[Pixel coordinate grounding data]

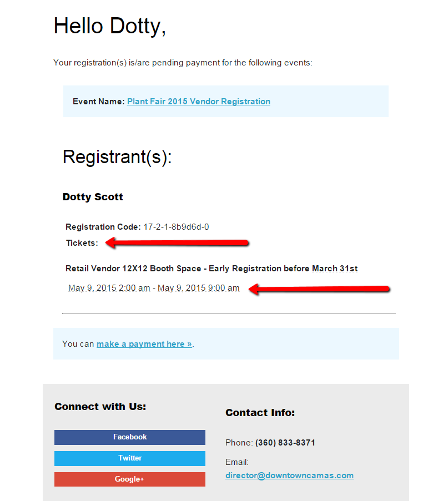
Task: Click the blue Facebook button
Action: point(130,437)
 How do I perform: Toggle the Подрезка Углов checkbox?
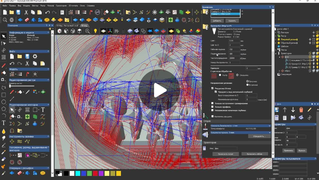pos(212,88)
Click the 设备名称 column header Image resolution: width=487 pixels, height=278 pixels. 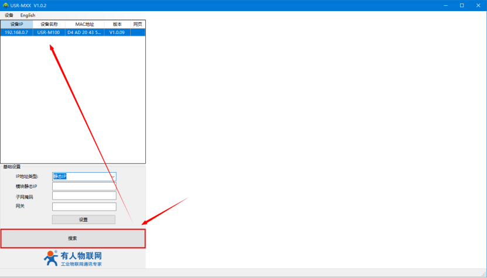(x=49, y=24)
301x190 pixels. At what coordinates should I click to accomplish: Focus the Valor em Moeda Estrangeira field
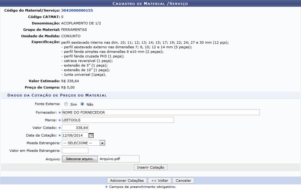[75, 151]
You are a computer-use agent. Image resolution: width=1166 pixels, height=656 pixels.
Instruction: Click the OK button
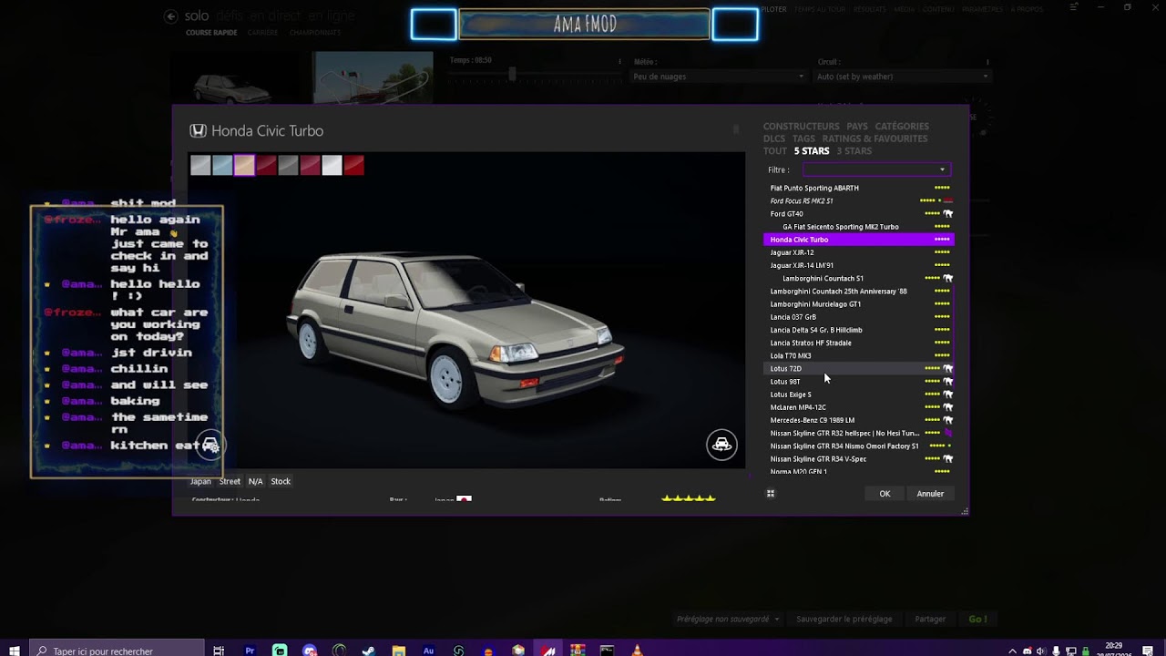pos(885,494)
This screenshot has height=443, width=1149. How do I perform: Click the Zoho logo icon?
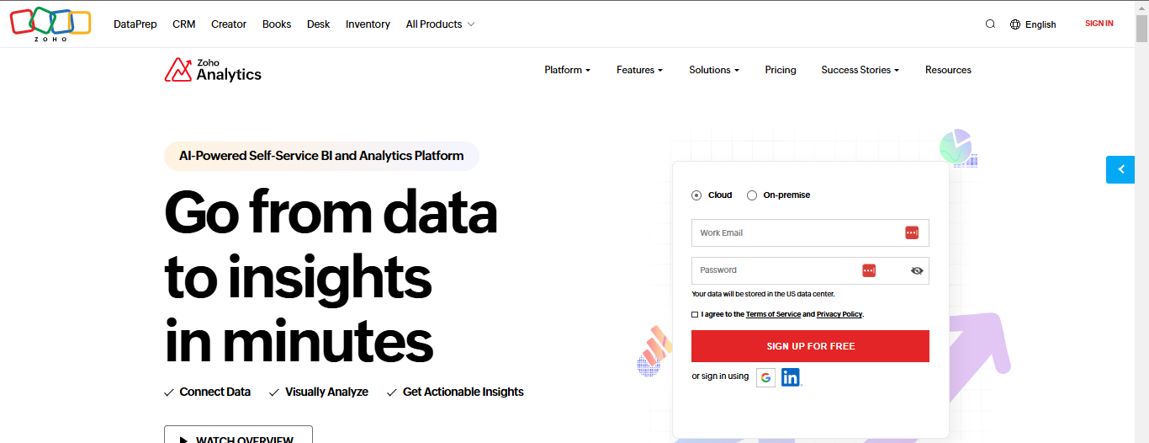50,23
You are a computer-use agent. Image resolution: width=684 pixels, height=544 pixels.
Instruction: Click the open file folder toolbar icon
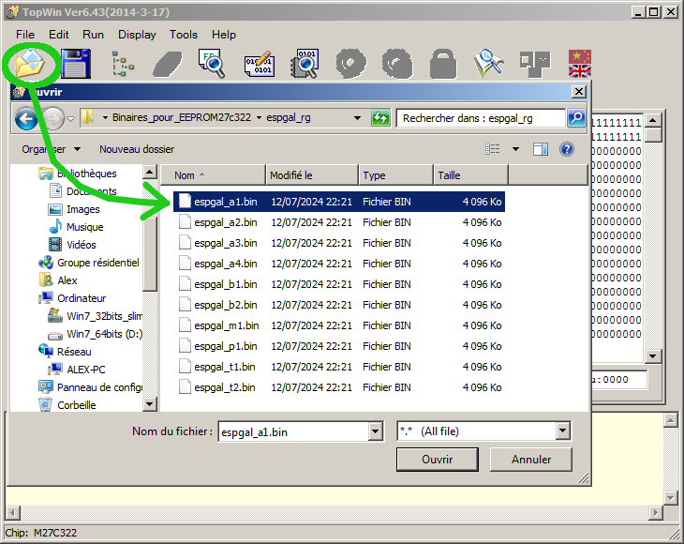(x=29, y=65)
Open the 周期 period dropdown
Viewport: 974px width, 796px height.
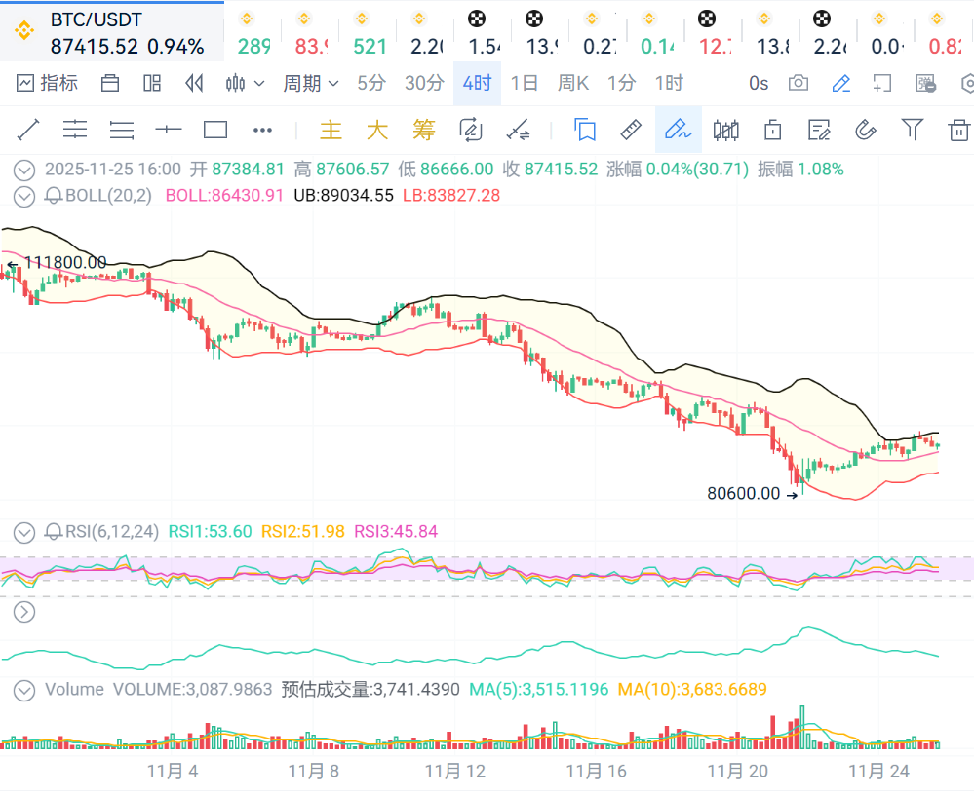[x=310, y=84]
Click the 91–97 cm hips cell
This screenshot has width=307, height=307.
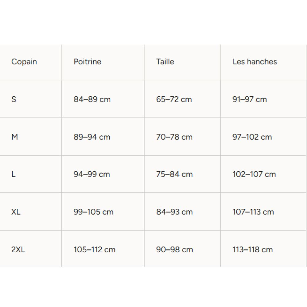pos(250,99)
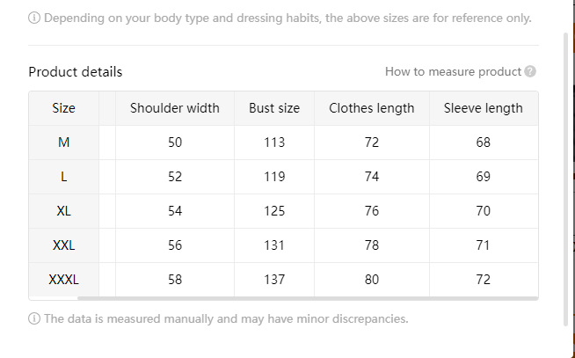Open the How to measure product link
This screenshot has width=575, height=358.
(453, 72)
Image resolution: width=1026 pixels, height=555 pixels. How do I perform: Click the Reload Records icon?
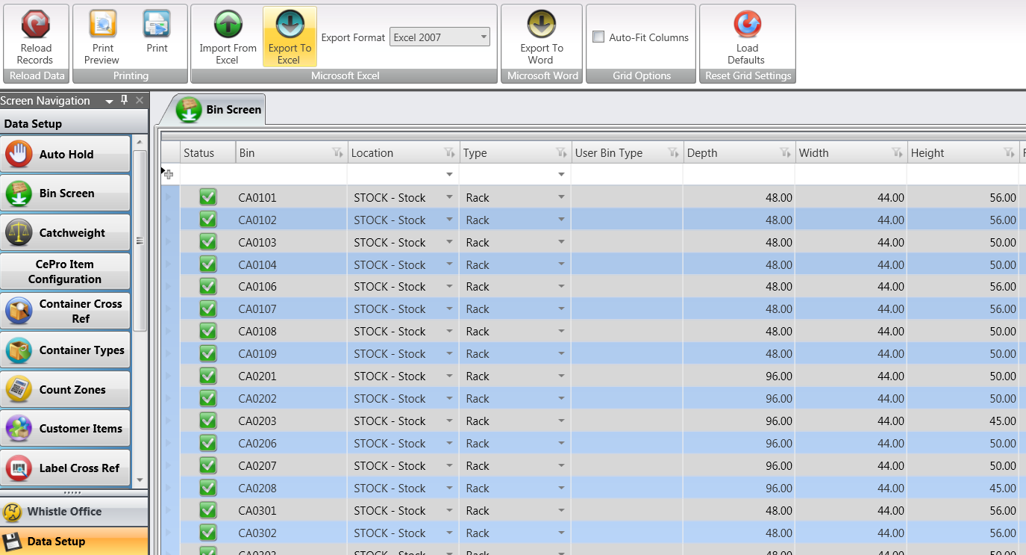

== Task instructions ==
Would you count the lines in the data that contain "agent" and answer with only the number?

== Expected answer ==
2